Alors que la jurisprudence de la Cour de cassation semblait constante en matière de discrimination salariale, la Haute juridiction assouplie sa position en reconnaissant l’existence d’une discrimination par comparaison des rémunérations de membres d’un comité de direction malgré leurs différences de métier.
A quelques semaines de la lecture par le Sénat de la loi instaurant un quota de femmes dans les conseils d’administration des entreprises cotées qui devront comprendre 40% de femmes d’ici à 2015, la Haute juridiction opère un tournant dans la lutte contre la discrimination salariale envers les femmes.
En effet, jusqu’à présent, la Cour de cassation estimait qu’une femme qui se plaignait du non-respect de la règle « à travail égal, salaire égal » ne pouvait invoquer une discrimination salariale qu’au moyen d’une comparaison avec des salariés exerçant des fonctions identiques ou de même valeur. Cette obligation rendait l’exercice extrêmement difficile, notamment dans les petites structures où il n’existe que rarement deux postes pouvant être comparés.

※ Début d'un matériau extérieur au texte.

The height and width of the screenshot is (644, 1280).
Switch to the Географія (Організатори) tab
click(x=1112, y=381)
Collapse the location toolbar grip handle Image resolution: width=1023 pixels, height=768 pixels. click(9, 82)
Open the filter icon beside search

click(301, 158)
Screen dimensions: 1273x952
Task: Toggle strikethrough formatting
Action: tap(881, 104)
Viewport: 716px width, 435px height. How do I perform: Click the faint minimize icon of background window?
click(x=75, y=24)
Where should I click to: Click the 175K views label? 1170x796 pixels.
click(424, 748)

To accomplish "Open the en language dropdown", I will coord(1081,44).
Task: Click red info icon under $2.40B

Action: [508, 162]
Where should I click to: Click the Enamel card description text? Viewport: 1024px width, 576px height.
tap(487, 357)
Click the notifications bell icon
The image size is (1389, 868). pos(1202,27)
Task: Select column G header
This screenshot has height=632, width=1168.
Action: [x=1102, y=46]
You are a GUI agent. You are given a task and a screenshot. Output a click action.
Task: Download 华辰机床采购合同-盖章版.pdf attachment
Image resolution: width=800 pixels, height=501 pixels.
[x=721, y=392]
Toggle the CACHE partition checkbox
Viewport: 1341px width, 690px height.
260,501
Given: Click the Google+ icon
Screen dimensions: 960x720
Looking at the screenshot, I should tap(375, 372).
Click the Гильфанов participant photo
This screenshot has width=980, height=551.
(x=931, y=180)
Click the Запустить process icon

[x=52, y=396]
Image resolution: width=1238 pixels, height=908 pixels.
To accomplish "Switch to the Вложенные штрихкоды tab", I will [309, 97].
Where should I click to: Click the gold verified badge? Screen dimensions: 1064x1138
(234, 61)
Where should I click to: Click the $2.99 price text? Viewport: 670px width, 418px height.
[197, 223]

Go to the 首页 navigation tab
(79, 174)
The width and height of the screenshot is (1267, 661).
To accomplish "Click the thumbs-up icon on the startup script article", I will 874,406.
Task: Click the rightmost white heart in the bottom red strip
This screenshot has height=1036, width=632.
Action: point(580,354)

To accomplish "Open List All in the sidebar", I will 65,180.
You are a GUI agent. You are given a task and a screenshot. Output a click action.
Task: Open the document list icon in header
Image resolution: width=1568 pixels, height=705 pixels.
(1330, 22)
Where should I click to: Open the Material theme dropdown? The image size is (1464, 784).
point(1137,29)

Dans cette affaire, une responsable des ressources humaines, du juridique et des services généraux tentait de démontrer la discrimination salariale qu’elle subissait en comparant sa rémunération avec les autres membres, masculins, du comité de direction auquel elle appartenait. La Cour de cassation a validé le raisonnement de la cour d’appel de Paris qui relevait que malgré une « identité de niveau hiérarchique, de classification, de responsabilité, leur importance comparable dans le fonctionnement de l'entreprise, chacune d'elles exigeant, en outre, des capacités comparables et représentant une charge nerveuse du même ordre » et la fait qu’elle dispose de « plus d'ancienneté et un niveau d'études similaire », la responsable des ressources humaines disposait d’une rémunération inférieure.
L’employeur ne pouvant apporter la preuve que l’origine de cette inégalité ne provenait pas d’une discrimination, la Cour a décidé de confirmer l’existence de la discrimination salariale reconnue par la cour d’appel de Paris.